### EXERCISE DESCRIPTION:
Quote the records below word for word, beginning at the line that contains "Locate an element on the screen. The height" and ending after the line that contains "Looking at the image, I should click on (410, 441).".

### DATA PROVIDED:
--

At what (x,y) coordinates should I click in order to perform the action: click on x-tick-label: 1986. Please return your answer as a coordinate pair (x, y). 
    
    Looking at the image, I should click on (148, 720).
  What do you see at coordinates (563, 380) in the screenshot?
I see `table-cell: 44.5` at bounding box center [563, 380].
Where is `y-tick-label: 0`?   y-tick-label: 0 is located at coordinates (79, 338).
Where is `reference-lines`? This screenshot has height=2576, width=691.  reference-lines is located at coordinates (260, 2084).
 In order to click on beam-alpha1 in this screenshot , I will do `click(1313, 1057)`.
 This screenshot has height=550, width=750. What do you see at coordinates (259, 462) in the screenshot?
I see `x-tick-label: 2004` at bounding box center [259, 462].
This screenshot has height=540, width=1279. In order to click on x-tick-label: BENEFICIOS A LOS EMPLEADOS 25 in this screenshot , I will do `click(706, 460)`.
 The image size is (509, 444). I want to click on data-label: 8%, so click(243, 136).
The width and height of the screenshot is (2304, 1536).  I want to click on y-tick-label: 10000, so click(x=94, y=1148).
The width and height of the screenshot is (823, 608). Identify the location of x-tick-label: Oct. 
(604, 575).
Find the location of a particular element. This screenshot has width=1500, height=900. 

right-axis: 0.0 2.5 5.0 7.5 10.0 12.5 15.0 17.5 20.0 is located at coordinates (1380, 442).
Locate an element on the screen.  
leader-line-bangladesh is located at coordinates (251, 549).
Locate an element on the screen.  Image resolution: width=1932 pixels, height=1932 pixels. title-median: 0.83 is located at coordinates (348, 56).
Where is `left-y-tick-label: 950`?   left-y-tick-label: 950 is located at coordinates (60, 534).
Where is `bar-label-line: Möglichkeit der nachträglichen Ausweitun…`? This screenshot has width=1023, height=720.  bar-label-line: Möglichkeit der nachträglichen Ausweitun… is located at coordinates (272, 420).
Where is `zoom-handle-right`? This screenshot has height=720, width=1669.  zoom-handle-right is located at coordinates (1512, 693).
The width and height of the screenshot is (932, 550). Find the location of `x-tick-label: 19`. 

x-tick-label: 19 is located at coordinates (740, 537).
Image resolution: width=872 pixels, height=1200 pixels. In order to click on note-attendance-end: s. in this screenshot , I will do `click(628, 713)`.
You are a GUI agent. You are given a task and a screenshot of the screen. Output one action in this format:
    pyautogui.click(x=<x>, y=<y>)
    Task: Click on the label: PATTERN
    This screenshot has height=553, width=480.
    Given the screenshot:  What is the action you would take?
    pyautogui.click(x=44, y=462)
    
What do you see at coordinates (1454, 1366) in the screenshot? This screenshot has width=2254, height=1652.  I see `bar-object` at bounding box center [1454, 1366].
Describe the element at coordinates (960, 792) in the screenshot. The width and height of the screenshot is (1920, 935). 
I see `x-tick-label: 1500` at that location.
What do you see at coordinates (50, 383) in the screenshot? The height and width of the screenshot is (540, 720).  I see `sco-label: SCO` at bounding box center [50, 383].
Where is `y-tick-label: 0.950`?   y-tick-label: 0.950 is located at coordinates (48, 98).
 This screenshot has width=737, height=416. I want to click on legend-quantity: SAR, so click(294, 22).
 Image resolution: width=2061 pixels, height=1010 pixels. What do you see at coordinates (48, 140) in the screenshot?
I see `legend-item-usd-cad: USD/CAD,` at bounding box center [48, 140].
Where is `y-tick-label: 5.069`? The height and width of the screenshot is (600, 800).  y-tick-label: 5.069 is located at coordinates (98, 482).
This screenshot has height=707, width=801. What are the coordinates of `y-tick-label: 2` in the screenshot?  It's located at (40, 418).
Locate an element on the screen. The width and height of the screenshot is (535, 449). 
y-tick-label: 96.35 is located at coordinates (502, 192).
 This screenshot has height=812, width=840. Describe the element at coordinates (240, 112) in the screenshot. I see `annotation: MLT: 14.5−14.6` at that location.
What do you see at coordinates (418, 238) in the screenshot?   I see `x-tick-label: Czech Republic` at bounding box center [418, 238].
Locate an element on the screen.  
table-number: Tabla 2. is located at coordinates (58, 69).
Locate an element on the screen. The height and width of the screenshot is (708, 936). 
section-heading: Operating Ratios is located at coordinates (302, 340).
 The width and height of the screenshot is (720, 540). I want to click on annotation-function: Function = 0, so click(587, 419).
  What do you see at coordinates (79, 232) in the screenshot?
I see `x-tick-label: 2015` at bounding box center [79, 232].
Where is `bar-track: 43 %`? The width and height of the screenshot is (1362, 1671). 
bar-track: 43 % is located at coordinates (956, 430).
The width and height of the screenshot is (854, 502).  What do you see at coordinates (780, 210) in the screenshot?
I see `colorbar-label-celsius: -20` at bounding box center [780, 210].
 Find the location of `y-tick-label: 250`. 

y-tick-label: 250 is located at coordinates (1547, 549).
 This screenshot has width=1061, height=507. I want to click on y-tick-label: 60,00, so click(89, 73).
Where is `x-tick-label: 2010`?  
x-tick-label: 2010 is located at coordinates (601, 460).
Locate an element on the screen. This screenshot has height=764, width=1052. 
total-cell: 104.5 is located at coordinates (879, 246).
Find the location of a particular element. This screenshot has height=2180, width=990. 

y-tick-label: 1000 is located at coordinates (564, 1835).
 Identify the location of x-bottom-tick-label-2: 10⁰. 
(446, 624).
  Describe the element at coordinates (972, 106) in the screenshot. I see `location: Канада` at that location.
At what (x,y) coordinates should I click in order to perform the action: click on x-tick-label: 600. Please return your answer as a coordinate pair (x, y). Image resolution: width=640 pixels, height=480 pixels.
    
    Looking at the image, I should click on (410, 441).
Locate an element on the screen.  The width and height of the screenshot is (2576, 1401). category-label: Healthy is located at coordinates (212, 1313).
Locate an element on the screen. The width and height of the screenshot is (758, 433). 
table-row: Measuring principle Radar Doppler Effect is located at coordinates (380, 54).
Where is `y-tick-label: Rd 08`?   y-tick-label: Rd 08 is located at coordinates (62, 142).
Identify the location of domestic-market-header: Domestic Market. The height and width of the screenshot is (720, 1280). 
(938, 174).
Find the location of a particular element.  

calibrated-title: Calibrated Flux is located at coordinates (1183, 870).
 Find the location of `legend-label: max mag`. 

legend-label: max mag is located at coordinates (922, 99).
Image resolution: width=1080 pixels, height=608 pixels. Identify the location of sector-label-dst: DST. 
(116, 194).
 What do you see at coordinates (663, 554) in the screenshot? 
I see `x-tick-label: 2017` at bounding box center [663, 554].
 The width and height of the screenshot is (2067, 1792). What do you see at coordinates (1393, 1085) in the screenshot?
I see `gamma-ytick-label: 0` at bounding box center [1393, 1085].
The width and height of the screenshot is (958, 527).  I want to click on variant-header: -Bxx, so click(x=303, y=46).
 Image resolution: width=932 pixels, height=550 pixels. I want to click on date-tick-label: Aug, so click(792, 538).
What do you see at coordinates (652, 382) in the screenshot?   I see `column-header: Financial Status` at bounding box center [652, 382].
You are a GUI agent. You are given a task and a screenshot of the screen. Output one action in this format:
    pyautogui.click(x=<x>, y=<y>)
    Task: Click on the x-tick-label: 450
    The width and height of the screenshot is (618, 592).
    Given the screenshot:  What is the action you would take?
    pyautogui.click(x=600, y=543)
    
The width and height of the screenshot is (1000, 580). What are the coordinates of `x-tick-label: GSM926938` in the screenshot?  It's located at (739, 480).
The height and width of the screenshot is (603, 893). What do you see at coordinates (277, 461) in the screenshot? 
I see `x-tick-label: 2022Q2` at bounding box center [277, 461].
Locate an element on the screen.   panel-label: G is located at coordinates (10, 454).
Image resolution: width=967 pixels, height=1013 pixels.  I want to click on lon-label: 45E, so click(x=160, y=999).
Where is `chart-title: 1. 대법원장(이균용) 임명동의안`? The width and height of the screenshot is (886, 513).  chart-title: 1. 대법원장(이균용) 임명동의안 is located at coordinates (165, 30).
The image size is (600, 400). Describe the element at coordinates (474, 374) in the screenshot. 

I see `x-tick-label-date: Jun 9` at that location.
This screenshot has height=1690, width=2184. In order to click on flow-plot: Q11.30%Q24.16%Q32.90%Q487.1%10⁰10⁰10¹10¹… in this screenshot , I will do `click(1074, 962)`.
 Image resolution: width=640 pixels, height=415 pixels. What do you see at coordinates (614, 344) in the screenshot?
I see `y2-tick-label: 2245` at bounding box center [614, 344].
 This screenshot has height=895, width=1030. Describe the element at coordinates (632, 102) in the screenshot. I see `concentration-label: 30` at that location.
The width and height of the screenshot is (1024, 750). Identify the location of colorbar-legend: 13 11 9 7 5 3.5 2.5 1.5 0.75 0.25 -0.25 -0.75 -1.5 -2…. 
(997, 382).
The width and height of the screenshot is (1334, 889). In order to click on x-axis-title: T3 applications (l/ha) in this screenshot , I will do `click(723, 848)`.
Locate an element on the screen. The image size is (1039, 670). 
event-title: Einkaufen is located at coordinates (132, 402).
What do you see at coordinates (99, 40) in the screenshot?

--

### ANSWER SECTION:
Locate an element on the screen. The height and width of the screenshot is (708, 936). 
section-heading: Operating Ratios is located at coordinates (302, 340).
 The width and height of the screenshot is (720, 540). I want to click on annotation-function: Function = 0, so click(587, 419).
  What do you see at coordinates (79, 232) in the screenshot?
I see `x-tick-label: 2015` at bounding box center [79, 232].
Where is `bar-track: 43 %`? The width and height of the screenshot is (1362, 1671). 
bar-track: 43 % is located at coordinates (956, 430).
The width and height of the screenshot is (854, 502).  What do you see at coordinates (780, 210) in the screenshot?
I see `colorbar-label-celsius: -20` at bounding box center [780, 210].
 Find the location of `y-tick-label: 250`. 

y-tick-label: 250 is located at coordinates (1547, 549).
 This screenshot has width=1061, height=507. I want to click on y-tick-label: 60,00, so click(89, 73).
Where is `x-tick-label: 2010`?  
x-tick-label: 2010 is located at coordinates (601, 460).
Locate an element on the screen. This screenshot has height=764, width=1052. 
total-cell: 104.5 is located at coordinates (879, 246).
Find the location of a particular element. This screenshot has height=2180, width=990. 

y-tick-label: 1000 is located at coordinates (564, 1835).
 Identify the location of x-bottom-tick-label-2: 10⁰. 
(446, 624).
  Describe the element at coordinates (972, 106) in the screenshot. I see `location: Канада` at that location.
At what (x,y) coordinates should I click in order to perform the action: click on x-tick-label: 600. Please return your answer as a coordinate pair (x, y). Image resolution: width=640 pixels, height=480 pixels.
    
    Looking at the image, I should click on (410, 441).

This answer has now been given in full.